● **Testo del documento**:
■ ■ ■ ■ ■ ■ ■
Il problema (per gli editori soprattutto) è stringente e torna più che mai d'attualità il tema del cambiamento del "media mix", ossia della diversa distribuzione della spesa in pubblicità sui vari canali di comunicazione. Fra le domande che ricorrono da tempo fra gli operatori del settore ve sono almeno un paio che riguardano la decantata convergenza fra Tv e Internet: il Web sta assorbendo parte dei budget destinati agli spot televisivi o si aggiunge a questi come voce strategica della pianificazione pubblicitaria? È una vetrina che si presta a "replicare" gli spot trasmessi sul piccolo schermo o richiede il confezionamento di campagne mirate? Difficile dare risposte precise per un semplice motivo: l'advertising on line è ancora un mercato giovane, in fortissima evoluzione e in cerca di un suo spazio strutturato all'interno del sistema pubblicitario italiano, dove la Tv fa sempre la parte del leone anche in tempi di crisi (i grandi investitori destinano mediamente il 90% del loro budget a questo media) e dove le concessionarie di pubblicità hanno di fatto in mano il pallino delle operazioni nel gestire gli investimenti delle aziende.
Del rapporto fra Tv e Internet in chiave pubblicitaria se n'è parlato anche di recente alla tappa romana dello Iab Forum (a metà luglio) e in argomento si sono espressi, anche con vedute contrapposte, vari addetti ai lavori. Il Sole24ore.com ha raccolto tali testimonianze a cominciare da quella di Andrew Frank, Vice President Research's Media Team della società di ricerca Gartner, secondo cui "il Web è ancora in silos del marketing mix strategico degli investitori ma presto contaminerà non solo il pc ma tutti i dispostivi digitali presenti in casa: la TV, il telefonino, la console di gioco. L'advertising digitale – ha detto ancora Frank - è una materia complessa e richiede un mix di tecnologia, creatività e capacità analitiche. Gli operatori del settore devono evolvere, le competenze devono essere organizzate, le dinamiche dell'utenza essere adeguatamente monitorate".
Layla Pavone, presidente di Iab Italia, ha un'idea ben precisa del matrimonio fra Web e Tv a livello di spot: "per pensarli in modo integrato come canale di sbocco di una campagna pubblicitaria serve una strategia di comunicazione a monte, perché la relazione con gli utenti dei due media è diversa: lo spot televisivo è emozionale, è un elemento distintivo ed attrattivo, la Rete può proseguire l'azione sul consumatore in termini di awarness del marchio e non solo". A detta di Giovanna Maggioni, Direttore Generale di Upa (Utenti Pubblicità Associati), "Internet sta entrando solo ora nel marketing mix strategico delle aziende. Alcune aziende di alcuni settori lo hanno già fatto, togliendolo dalla pianificazione sulla carta stampata. Chi invece investe generalmente sulla Tv ha destinato al Web una porzione limitata dei budget ma è anche vero che grandi spender tradizionali come le aziende dei beni di largo consumo stanno iniziando a testare il nuovo media. È sicuramente arrivato il momento di spiegare alle aziende il vero valore del mezzo, le sue potenzialità, le sue prerogative rispetto a quelle dei media tradizionali. Creando metriche e modelli ad hoc".
■ ■ ■ ■ ■ ■ ■
● **Dati forniti**:
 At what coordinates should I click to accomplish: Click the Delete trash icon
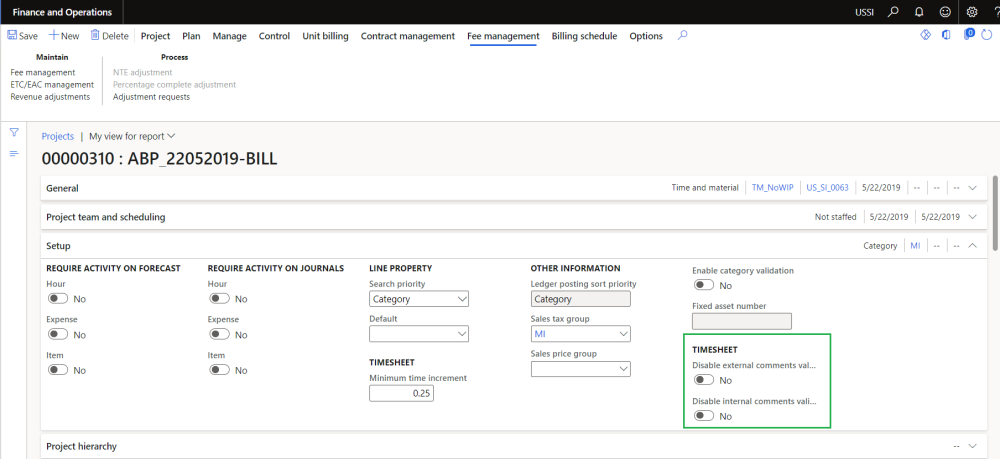click(96, 36)
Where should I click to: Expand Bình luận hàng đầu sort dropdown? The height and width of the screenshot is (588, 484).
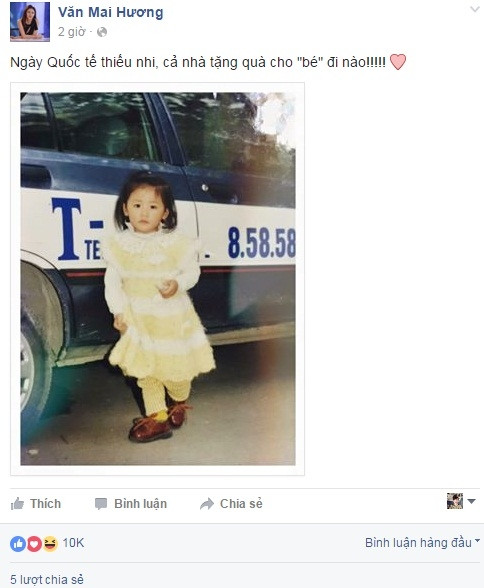pos(423,543)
■ ■ ■ ■ ■ ■ ■
● **Consegna 1**: Secondo il testo sulla pubblicità in Tv e su Internet, quale parte del loro budget destinano mediamente alla Tv i grandi investitori?
● **Consegna 2**: Nel testo sulla pubblicità in Tv e su Internet, perché è difficile rispondere con precisione alle domande sulla convergenza fra i due mezzi? Rispondi in una-tre frasi.
● **Consegna 3**: Scrivi il seguito del testo sulla pubblicità in Tv e su Internet, cominciando dopo l'ultima frase riportata.
Il materiale fornito qui non ha alcun ruolo.

● **Risposta attesa 1**: In media il 90%.

● **Risposta attesa 2**: È difficile perché l'advertising on line è ancora un mercato giovane e in fortissima evoluzione. Cerca inoltre un suo spazio strutturato nel sistema pubblicitario italiano, dove la Tv fa ancora la parte del leone e le concessionarie gestiscono di fatto gli investimenti delle aziende.

● **Risposta attesa 3**:
Dal lato operatori, fa fede la riflessione di Carlo Poss, Presidente di Fcp-Assointernet (l'associazione che raggruppa le concessionarie e i gestori diretti di vendita di spazi pubblicitari): "Se la stragrande maggioranza delle aziende si dicono soddisfatte di quello che stanno facendo su Internet e una buona parte dicono di voler crescere gli investimenti pubblicitari in Rete la credibilità del mezzo si commenta da sé. Il Web è interattivo come nessun altro media: si può portare l'utente Internet dove si vuole attraverso tutti gli strumenti a disposizione e anche per questo la dimensione del Web advertising in Italia dovrebbe già essere tre volte tanto il suo valore". Perché in Italia c'è ancora tutta questa reticenza verso il mezzo, perché le aziende della stessa categoria merceologica investono molto di più sul Web in altri Paesi? Secondo Poss "è un problema di sistema Paese" mentre per Paola Marazzini, Agency Head di Google Italia, "gli investitori sono lenti nel recepire le potenzialità del mezzo Internet perché ancora non hanno ancora la consapevolezza di quanto sia integrato il Web nelle logiche di comunicazione e marketing. C'è una fortissima relazione fra i due mondi, Web e Tv, ed è solo questione di fare proprio il concetto". Ma quali sono le sinergie fra video advertising e Tv? "Gli utenti che fruiscono dei due media – completa così il concetto Magazzini – recepiscono il messaggio pubblicitario e il brand più in dettaglio e in modo più pervasivo, con una maggiore "intention to buy": il Web sottintende un approccio "pull" del consumatore verso la campagna mentre la Tv fa leva sul modello "push" e fa da volano, da stimolatore, a quanto si può approfondire sul Web. Che i due media siano sinergici è indubbio".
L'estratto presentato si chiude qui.